» Record extracts
........
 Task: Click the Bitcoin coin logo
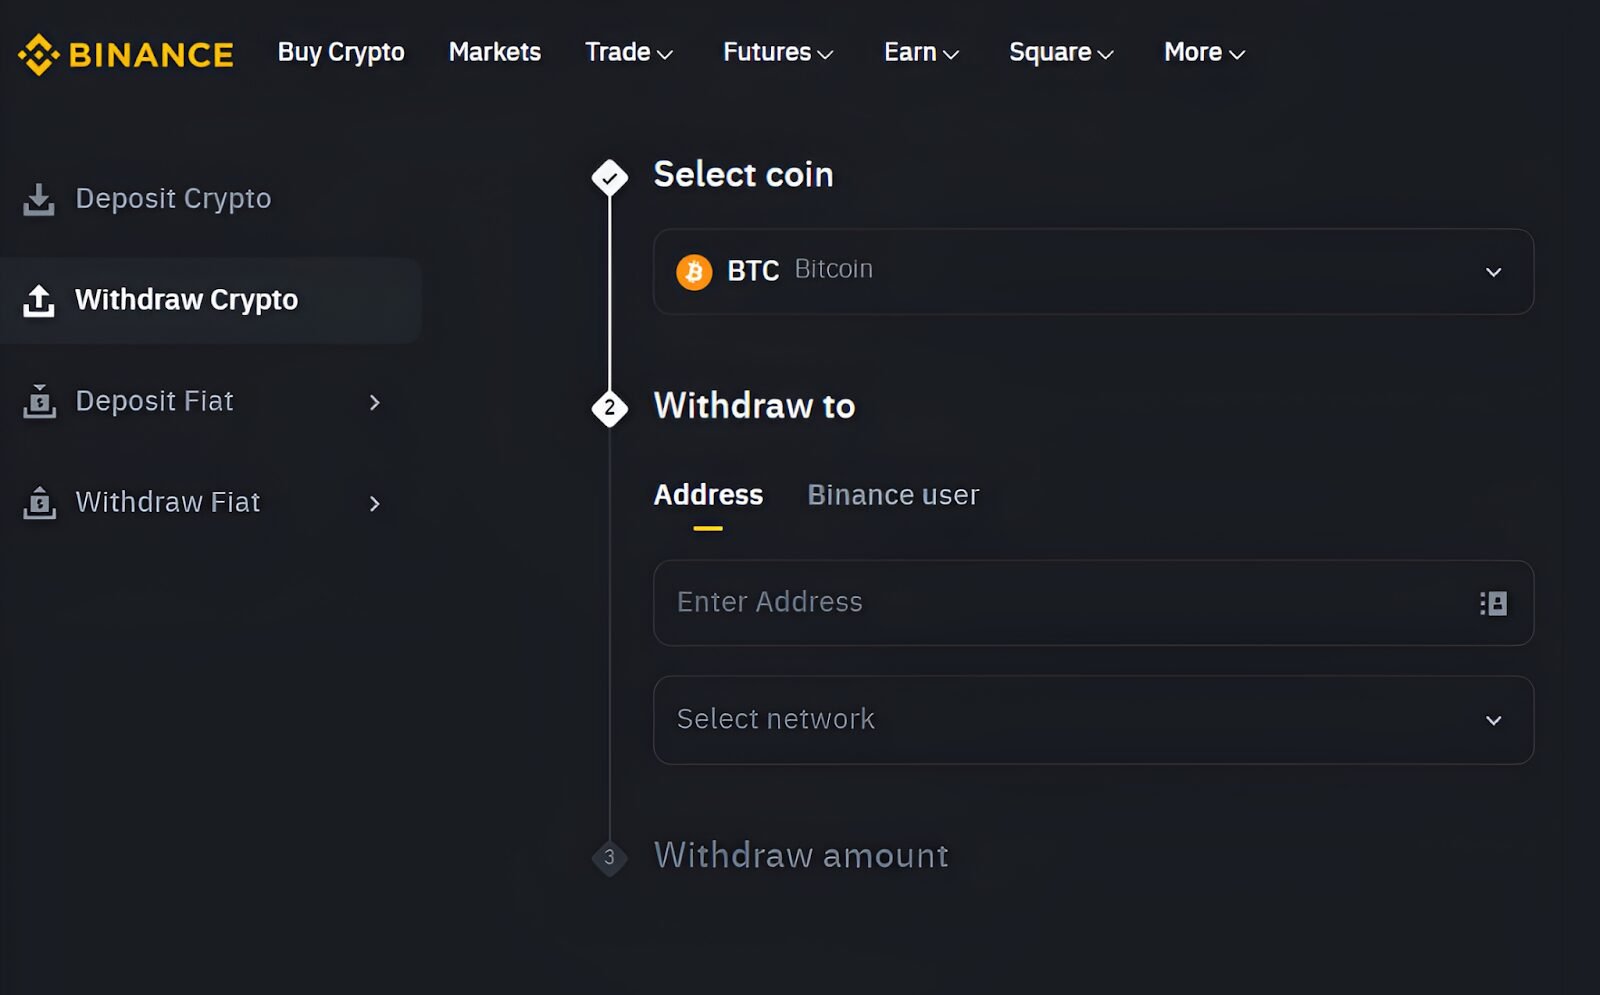click(693, 270)
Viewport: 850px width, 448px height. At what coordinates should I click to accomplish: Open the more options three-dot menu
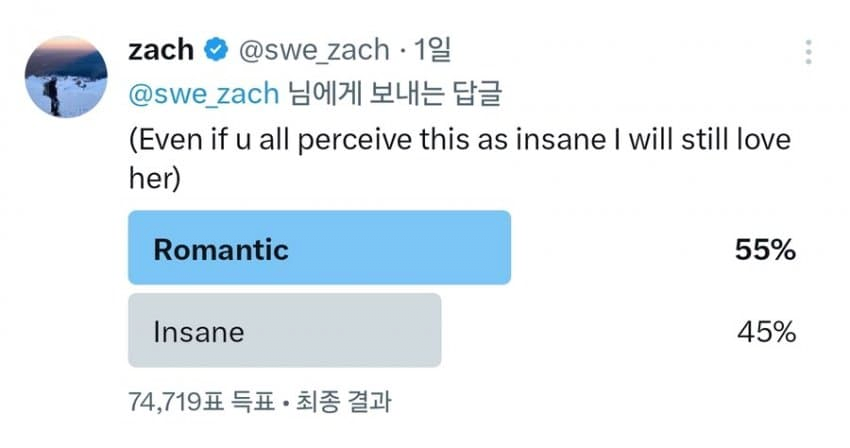(809, 52)
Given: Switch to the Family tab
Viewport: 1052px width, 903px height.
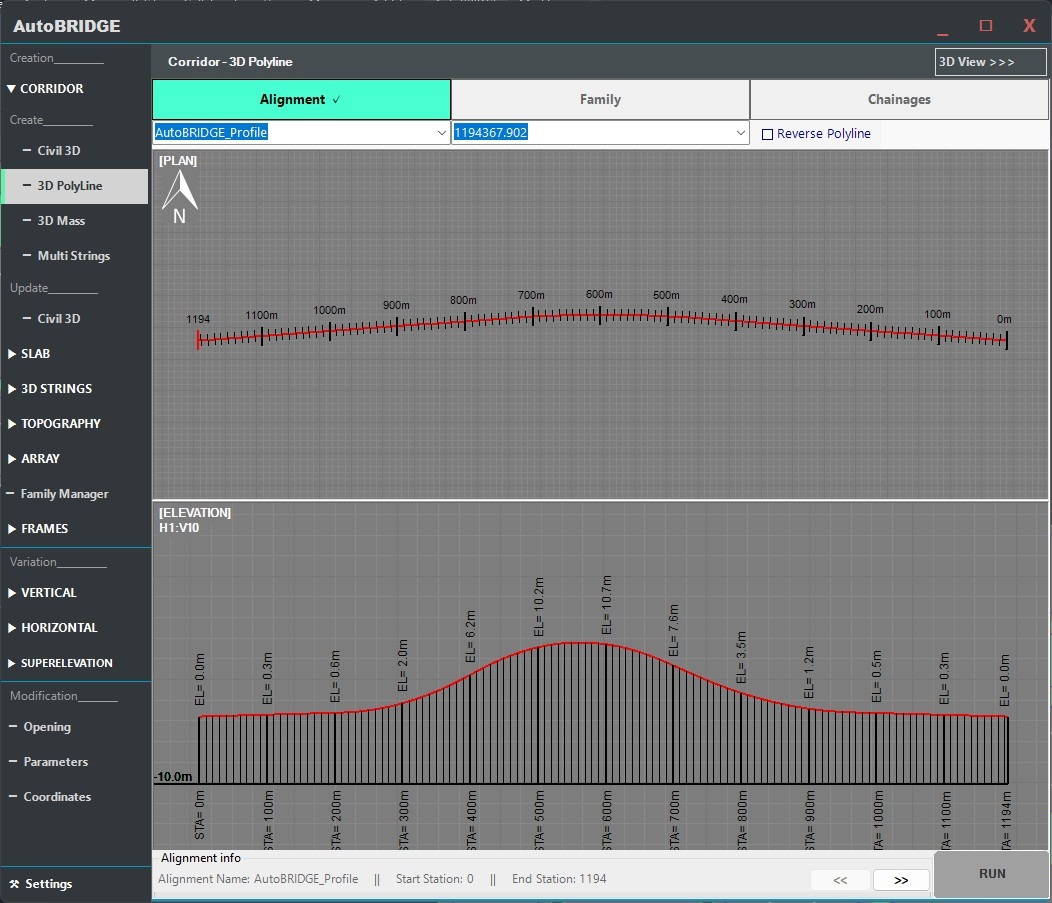Looking at the screenshot, I should (600, 100).
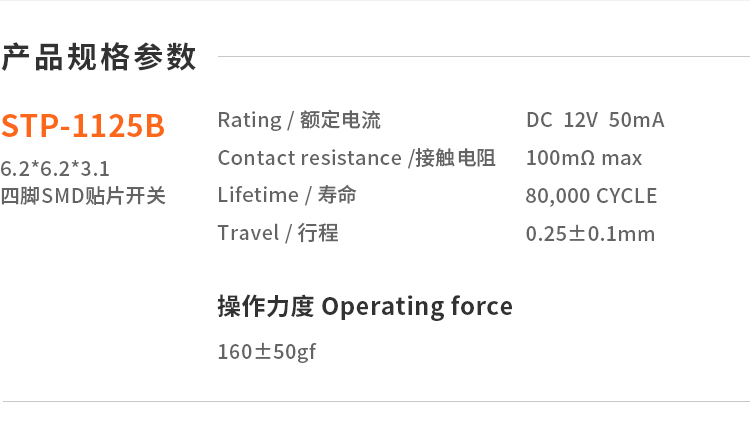This screenshot has width=750, height=423.
Task: Click the 6.2*6.2*3.1 dimensions text
Action: (55, 168)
........
» Work instruction
Return exactly the lines starting at the line with "Given: Switch to the Family tab" and ending at the last line of the listing, both ends included; pictures are to be left out.

» Exercise result
Given: Switch to the Family tab
Viewport: 1052px width, 903px height.
Looking at the screenshot, I should (600, 100).
This screenshot has width=750, height=423.
Task: Click the 6.2*6.2*3.1 dimensions text
Action: (55, 168)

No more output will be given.